Se a proposta do board liderado por António Mexia for aprovada na AG, a estatal chinesa CTG, mesmo após ter reduzido a participação na EDP depois do fracasso da OPA para os atuais 21,47%, deverá receber dividendos num total de 149 milhões de euros.

Setor mais relutante

As utilities são consideradas como dividend plays, com os investidores escolherem esses títulos pois dão retorno regular num modelo de negócio com bastante previsibilidade. Nessa perspetiva, os analistas dizem que as empresas do setor poderão ser das mais relutantes em tocar nos dividendos. A espanhola Iberdrola, por exemplo, referiu a 3 de abril que vai distribuir um dividendo de 0,40 euros por ação, apesar da Covid-19, e anunciou ainda esperar que o lucro de 2020 seja superior ao do ano passado e que o dividendo irá crescer “na mesma linha”.

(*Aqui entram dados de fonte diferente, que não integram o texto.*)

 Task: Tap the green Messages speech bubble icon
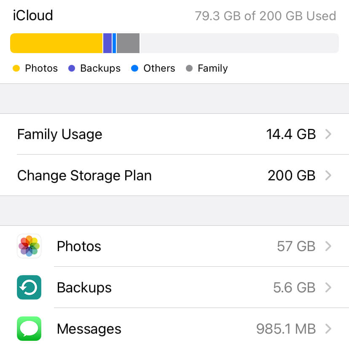(x=29, y=329)
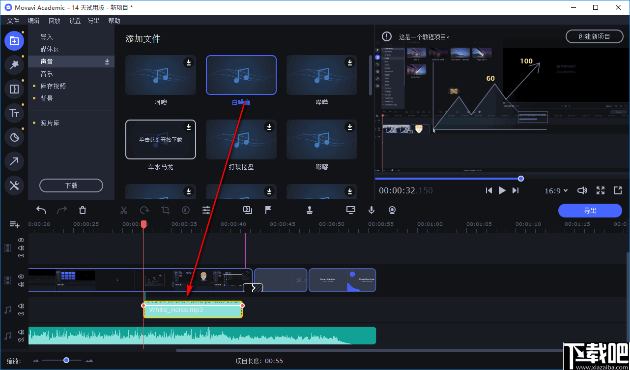The width and height of the screenshot is (630, 370).
Task: Open the 16:9 aspect ratio dropdown
Action: pyautogui.click(x=556, y=190)
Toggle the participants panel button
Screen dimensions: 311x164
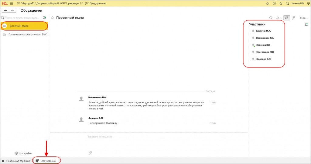pos(286,18)
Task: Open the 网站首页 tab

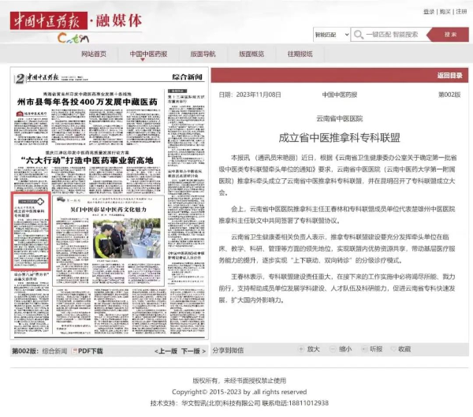Action: [x=94, y=54]
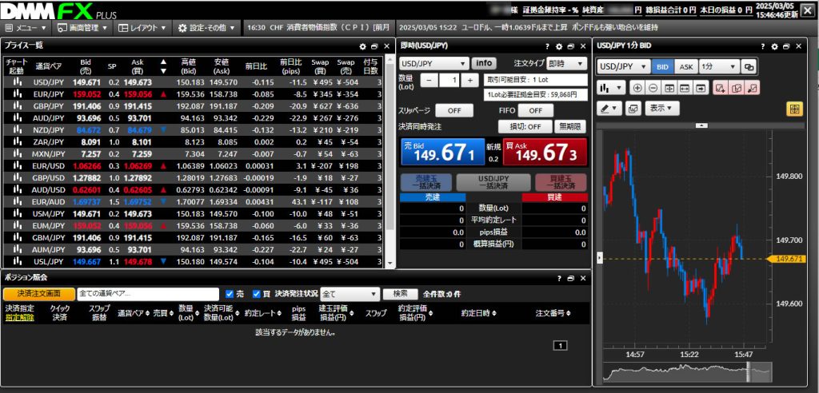Viewport: 819px width, 393px height.
Task: Click the linked-windows icon beside 1分 dropdown
Action: (749, 67)
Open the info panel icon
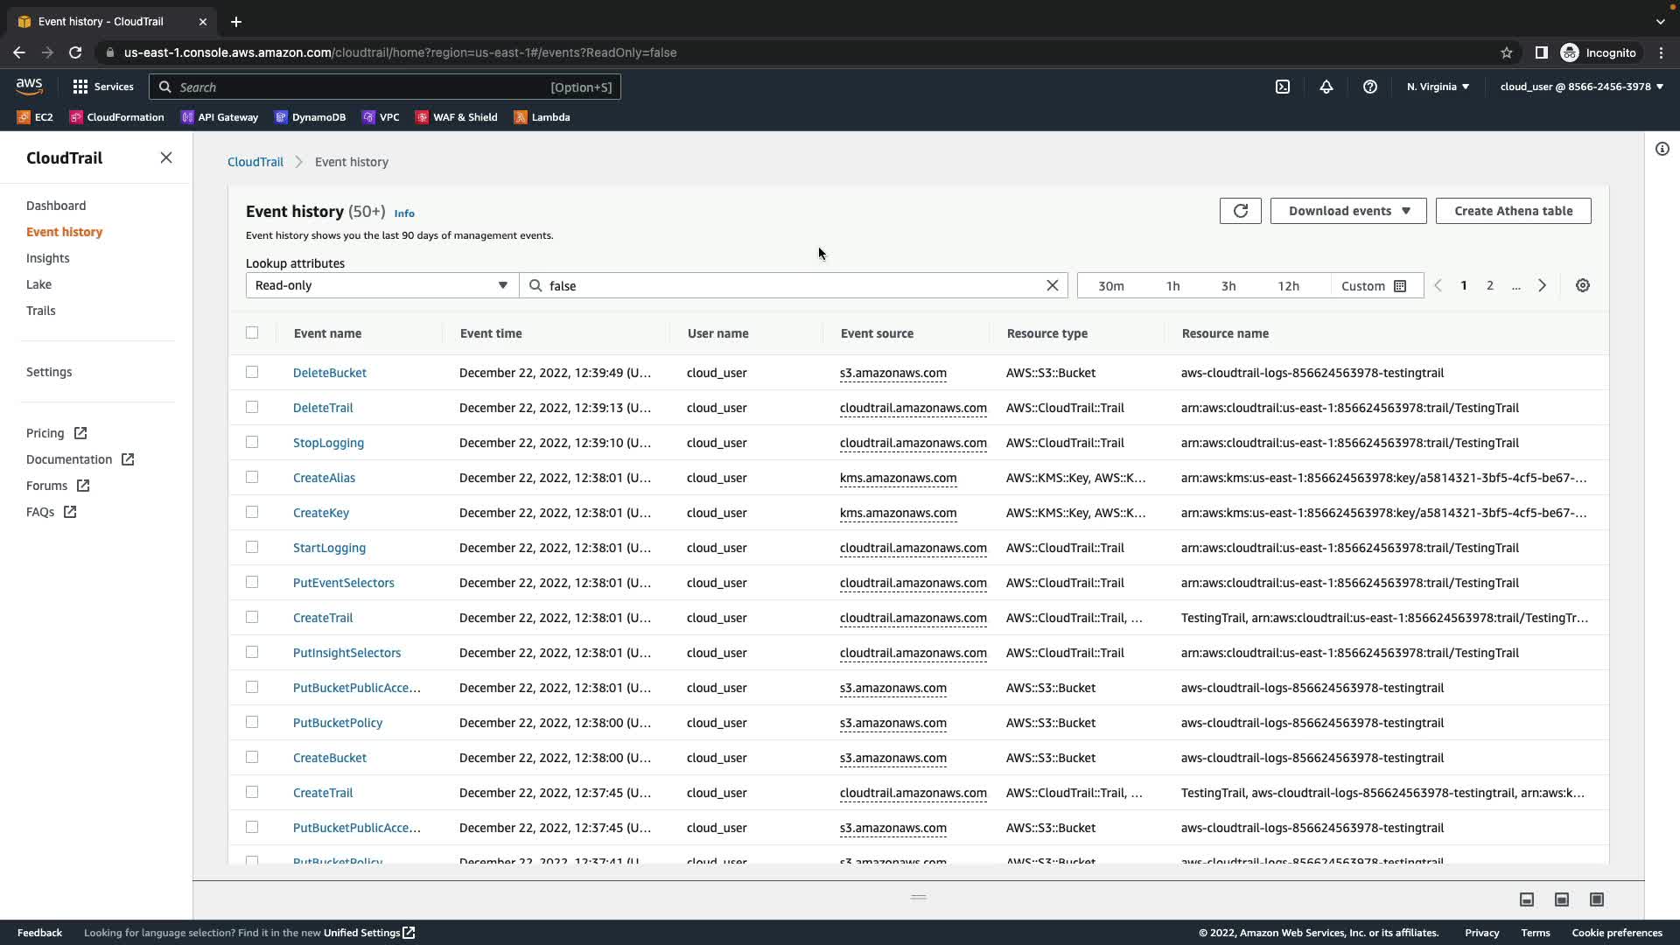The width and height of the screenshot is (1680, 945). (1662, 149)
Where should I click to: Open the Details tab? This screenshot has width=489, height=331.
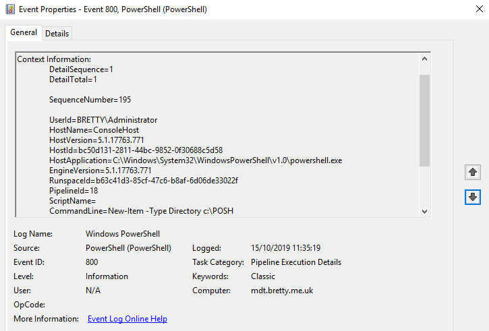click(x=57, y=34)
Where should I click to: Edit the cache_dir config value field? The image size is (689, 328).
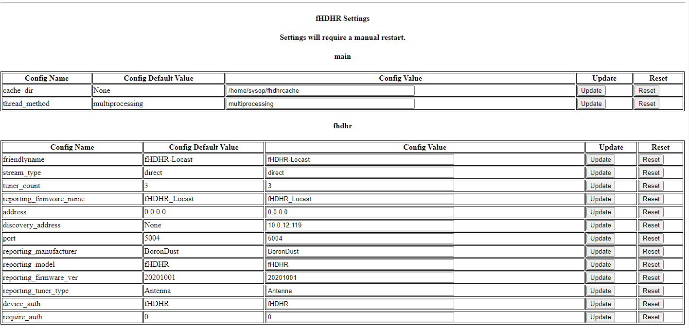point(320,91)
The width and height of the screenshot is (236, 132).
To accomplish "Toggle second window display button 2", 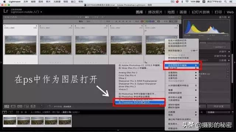I will tap(11, 112).
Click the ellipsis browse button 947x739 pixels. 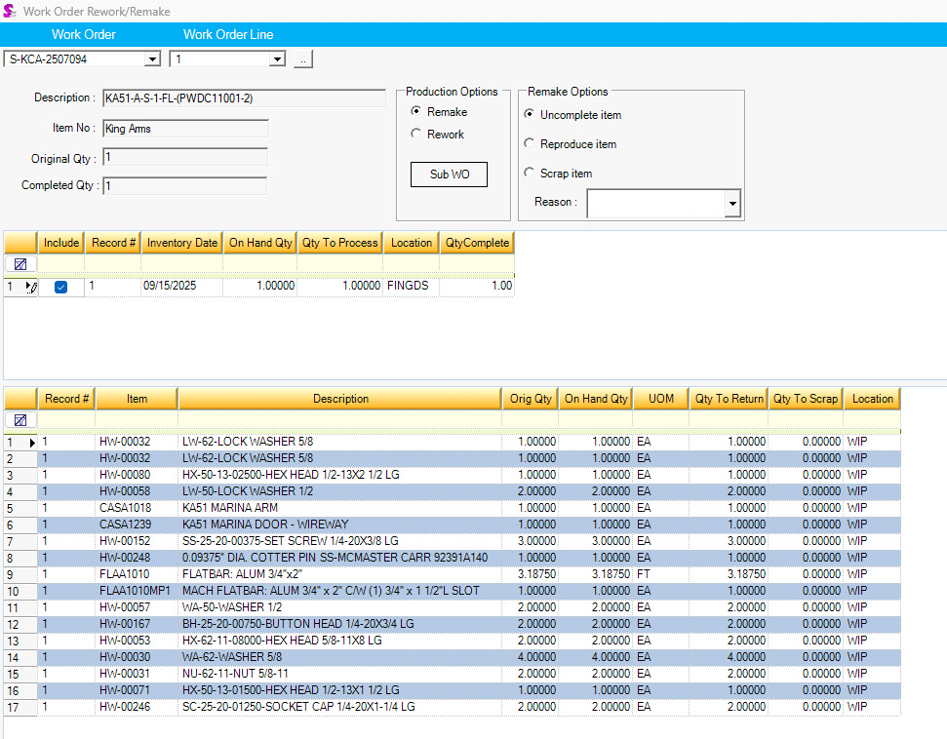click(302, 59)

No Grupo EDP, a história desta ‘época’ de dividendos apresenta, no entanto, dois exemplos distintos. Os acionistas da EDP Renováveis a 26 de março aprovaram a proposta do pagamento de um dividendo de 8 cêntimos por ação relativo a 2019.  Dias antes, no entanto, o Conselho de Administração da EDP Energias do Brasil, na qual a EDP Energias de Portugal tem 51%, anunciara que “tendo em vista o atual cenário de disseminação da Covid-19 e dos impactos esperados para os negócios”  decidira propor à assembleia geral distribuir dividendos de 353,5 milhões de reais (perto de 64 milhões de euros), abaixo dos 604,8 milhões de reais (109 milhões de euros) anunciados antes.